Donc le gros challenge et de m’organiser différemment, mieux structurer l’entreprise, et arrêter de travailler 80 heures par semaine. Je dois également trouver du temps pour moi, car « pour aider les autres il faut savoir s’aider soi-même ».

Quelles sont les personnes qui t’inspirent ?

Philippe Croizon m’inspire vraiment : c’est un ancien ouvrier français qui est devenu athlète après la perte de tous ses membres. Malgré son handicap, il a multiplié les exploits sportifs, tels que la première traversée de la Manche à la nage accomplie alors qu’il est amputé des quatre membres, le 18 septembre 2010. Il développe également des activités de chroniqueur dans divers médias et de conférencier en entreprise. Il a écrit 2 livres que j’ai dévorés. J’ai eu la chance de la voir en conférence et j’ai une dédicace qu’il a signée en tenant le stylo dans sa bouche. Il m’a dit une phrase qui m’éclaire beaucoup : « L’impossible n’existe pas, car dans impossible il y a possible ». L’instinct de survie est incroyable, l’humain est capable de s’adapter au pire. La rencontre avec cet homme a été révélatrice, s’il y a un problème, il y a une solution.

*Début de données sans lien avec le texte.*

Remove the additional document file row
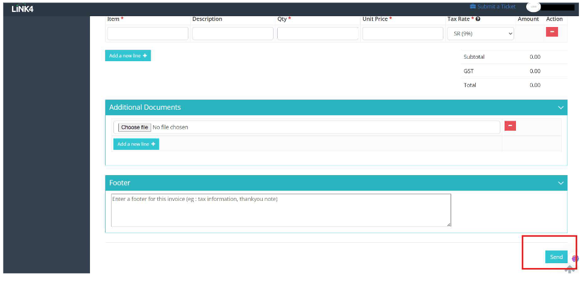Screen dimensions: 582x286 (x=510, y=126)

 Tu nous conseilles donc ses livres ?

Oui sans hésitation. Sinon je suis en train de lire « Les quatre accords toltèques », un livre qui m’a été vivement conseillé par mes proches. Miguel Ruiz nous propose de nous libérer de la pression quotidienne responsable de nombreuses souffrances physiques et psychologiques. Il explique comment les sociétés contemporaines nourrissent les corps et les esprits par la peur du lendemain et limitent ainsi nos facultés à percevoir le sentiment de liberté. Je suis sûre que ces enseignements vont me permettre de trouver des clefs pour ma propre organisation et perception, afin d’avoir un meilleur équilibre entre ma vie professionnelle et ma vie personnelle.

Sinon pour me délasser j’aime lire des romans historiques !

 En conclusion aurais-tu une devise ou un mantra ?

Oui, celle de Philippe Croizon ne me quitte pas : « L’impossible n’existe pas, car dans impossible il y a possible ». Et « Quand la vie te donne des centaines de raisons de pleureur, montre-lui que tu en as 1000 de sourire ».